About Michael Cadnum


Michael Cadnum is the author of thirty-seven books, including the National Book Award finalist The Book of the Lion.  Several of Cadnum's books have been released as audio books by Audible, and Open Road has published e-book editions of many of his classic thrillers.  His most recent books are Earthquake Murder:  short fiction, and a book of animal poetry titled Kingdom.  A new book of poems, The Promised Rain, is in-progress. He lives in Albany, California.

Follow him on Twitter @MichaelCadnum.


Now available--my animal poems in one volume. 





Here is a new flash fiction, just released in Stand Magazine:


Promise, Wet as Sharks

The rain wouldn't stop except to come back even worse where I grew up.
Persistent ground-dwelling creatures--crayfish and eels—impregnated the lawns. Not even winter, and the coffer dams up in the forest canyons would be spilling-over.
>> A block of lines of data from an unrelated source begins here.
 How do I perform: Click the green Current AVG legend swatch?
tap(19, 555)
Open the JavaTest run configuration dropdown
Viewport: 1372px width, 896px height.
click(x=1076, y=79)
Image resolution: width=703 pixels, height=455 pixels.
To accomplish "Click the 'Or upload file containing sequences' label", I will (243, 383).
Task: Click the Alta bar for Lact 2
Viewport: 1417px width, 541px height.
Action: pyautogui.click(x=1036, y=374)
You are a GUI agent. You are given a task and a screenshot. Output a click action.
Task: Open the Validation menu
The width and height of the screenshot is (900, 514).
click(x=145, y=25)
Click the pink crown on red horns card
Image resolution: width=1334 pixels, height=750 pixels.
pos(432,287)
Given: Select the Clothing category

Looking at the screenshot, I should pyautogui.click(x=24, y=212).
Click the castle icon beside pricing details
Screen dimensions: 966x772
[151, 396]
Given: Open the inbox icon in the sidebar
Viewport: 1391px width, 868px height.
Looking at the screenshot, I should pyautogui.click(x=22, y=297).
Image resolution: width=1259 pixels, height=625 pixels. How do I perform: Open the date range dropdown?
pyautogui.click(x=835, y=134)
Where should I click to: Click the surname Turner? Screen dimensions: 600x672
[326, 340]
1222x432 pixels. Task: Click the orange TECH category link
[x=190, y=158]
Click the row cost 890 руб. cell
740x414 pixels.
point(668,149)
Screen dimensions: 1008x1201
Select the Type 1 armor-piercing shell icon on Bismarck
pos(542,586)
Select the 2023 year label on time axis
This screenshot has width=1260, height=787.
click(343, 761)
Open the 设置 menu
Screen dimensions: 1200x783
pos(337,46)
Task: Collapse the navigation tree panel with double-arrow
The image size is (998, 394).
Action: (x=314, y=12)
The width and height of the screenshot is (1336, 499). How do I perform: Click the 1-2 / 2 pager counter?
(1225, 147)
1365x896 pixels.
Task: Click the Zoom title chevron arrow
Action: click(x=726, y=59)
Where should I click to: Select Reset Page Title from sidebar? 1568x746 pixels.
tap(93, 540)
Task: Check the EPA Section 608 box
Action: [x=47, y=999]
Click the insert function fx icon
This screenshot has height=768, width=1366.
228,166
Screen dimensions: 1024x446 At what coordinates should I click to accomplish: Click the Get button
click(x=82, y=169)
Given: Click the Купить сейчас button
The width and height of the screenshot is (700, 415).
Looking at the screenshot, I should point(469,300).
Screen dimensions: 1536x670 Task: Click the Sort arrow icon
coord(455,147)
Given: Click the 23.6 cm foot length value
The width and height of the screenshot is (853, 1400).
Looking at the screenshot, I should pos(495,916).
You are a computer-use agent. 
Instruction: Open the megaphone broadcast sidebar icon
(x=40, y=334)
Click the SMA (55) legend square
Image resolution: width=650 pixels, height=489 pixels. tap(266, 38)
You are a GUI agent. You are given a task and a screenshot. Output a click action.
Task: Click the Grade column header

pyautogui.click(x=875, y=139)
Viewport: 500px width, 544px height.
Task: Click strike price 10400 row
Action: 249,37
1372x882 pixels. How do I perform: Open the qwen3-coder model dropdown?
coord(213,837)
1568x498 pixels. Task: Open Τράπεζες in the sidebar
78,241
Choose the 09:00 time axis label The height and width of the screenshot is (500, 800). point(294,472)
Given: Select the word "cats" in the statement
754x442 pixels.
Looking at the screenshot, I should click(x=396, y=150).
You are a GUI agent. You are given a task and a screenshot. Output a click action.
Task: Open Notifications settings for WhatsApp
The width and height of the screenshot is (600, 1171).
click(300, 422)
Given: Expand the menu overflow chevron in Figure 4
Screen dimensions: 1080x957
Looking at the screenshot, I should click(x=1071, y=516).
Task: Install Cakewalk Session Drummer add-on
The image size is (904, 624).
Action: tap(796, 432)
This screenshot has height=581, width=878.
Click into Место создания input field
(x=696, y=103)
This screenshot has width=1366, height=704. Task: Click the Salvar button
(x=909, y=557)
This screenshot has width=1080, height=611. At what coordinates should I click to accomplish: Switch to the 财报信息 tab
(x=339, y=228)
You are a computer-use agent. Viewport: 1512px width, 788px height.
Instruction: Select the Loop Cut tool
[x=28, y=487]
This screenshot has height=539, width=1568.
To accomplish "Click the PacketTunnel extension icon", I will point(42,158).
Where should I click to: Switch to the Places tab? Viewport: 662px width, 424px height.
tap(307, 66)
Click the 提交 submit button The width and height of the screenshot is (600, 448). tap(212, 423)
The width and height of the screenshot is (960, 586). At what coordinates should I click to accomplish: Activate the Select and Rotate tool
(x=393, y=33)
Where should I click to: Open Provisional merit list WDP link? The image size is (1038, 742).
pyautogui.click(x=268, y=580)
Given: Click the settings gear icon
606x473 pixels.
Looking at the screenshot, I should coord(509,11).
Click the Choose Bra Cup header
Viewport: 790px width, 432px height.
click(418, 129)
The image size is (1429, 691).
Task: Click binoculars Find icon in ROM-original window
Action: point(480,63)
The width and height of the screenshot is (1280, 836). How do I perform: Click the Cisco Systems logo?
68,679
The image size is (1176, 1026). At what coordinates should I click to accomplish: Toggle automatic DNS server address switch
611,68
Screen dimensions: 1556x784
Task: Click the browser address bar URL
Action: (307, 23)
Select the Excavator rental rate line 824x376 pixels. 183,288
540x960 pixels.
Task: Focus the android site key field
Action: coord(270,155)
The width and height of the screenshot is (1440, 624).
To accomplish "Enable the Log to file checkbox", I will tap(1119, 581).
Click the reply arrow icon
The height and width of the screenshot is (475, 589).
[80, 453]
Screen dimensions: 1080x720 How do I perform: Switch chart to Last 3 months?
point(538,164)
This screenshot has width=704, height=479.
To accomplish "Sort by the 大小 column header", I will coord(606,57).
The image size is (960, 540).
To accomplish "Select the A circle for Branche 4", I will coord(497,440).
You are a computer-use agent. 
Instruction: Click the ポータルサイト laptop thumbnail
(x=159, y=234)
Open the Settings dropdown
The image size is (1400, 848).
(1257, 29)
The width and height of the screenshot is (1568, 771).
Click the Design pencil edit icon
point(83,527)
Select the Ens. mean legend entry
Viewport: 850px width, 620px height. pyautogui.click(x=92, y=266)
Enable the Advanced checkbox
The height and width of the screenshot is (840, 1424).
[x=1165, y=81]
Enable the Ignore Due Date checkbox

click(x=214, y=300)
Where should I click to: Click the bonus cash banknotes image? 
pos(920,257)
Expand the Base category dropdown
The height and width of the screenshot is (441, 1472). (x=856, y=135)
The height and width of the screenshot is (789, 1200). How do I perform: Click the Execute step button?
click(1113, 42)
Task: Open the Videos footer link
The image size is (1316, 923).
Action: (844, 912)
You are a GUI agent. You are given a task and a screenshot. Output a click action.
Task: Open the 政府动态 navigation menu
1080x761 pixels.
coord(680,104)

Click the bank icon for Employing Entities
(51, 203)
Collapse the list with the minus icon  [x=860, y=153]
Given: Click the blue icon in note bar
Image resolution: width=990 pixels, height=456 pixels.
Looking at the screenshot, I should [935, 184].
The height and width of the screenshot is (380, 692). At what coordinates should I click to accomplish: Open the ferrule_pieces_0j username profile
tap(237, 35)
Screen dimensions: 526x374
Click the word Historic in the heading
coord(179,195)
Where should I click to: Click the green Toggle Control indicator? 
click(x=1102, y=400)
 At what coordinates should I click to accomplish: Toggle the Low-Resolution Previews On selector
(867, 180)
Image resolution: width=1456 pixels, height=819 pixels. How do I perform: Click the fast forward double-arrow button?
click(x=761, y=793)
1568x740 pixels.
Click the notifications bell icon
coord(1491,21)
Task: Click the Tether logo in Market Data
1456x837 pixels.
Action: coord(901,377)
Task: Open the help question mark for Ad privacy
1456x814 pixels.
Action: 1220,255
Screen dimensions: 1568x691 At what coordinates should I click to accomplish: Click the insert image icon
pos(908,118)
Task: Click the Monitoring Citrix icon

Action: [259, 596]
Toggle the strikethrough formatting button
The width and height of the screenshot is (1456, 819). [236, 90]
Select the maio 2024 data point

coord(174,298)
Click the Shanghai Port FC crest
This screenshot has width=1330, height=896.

The town was eager for trouble, let me put it that way. You could not have festivals or holidays without something bleeding. So we felt we had outgrown the woodland of mossy corrals and Saturday night brawls, as we made arrangements.

We rented a trailer and hitched it to the four-cylinder with the one-hundred-and-ten-thousand odometer and we made it all way to the desert without a problem.  There was the new office, with a residence in the back. A cactus with big round green arms that were spiked all over.  Did we miss the wet, the Spanish moss, the way books stuck together, patches of empty space when you sat down to read? I got pregnant. 

Yellow weeds.  White gravel.  Dry-lip grins.  Scorpions angry, shivering-mad hooks in the closet.  And hiding in the patent high-heels baby rattlers.   Well, one, and that was enough. In the garage among bargain cartons of forty-weight—tarantulas. Welcome home.

This was a world of no dimensions at all.  No death. Nothing to reach for. Now and now and now=daylight. And at night I made my living naming what had no names, the underside. The echo. The to-be-determined. I played stocks, buying wind, making omelets.

I was called upon to spreadsheet the future. I thrived. Crows raided the eggs in the dovecote, and ravens plundered the quail, and in the broad empty river neighbors abandoned stoves, refrigerators, sofas.

I made money.  Even graffiti was bleached bare by the hard sun.  The airport at the edge of what was real whipped its light beam around and around. Anyone suffering illness or lovelessness would find solace in the leafless trees. Season by season. Until the county crews brought their chainsaws to the historic cottonwoods.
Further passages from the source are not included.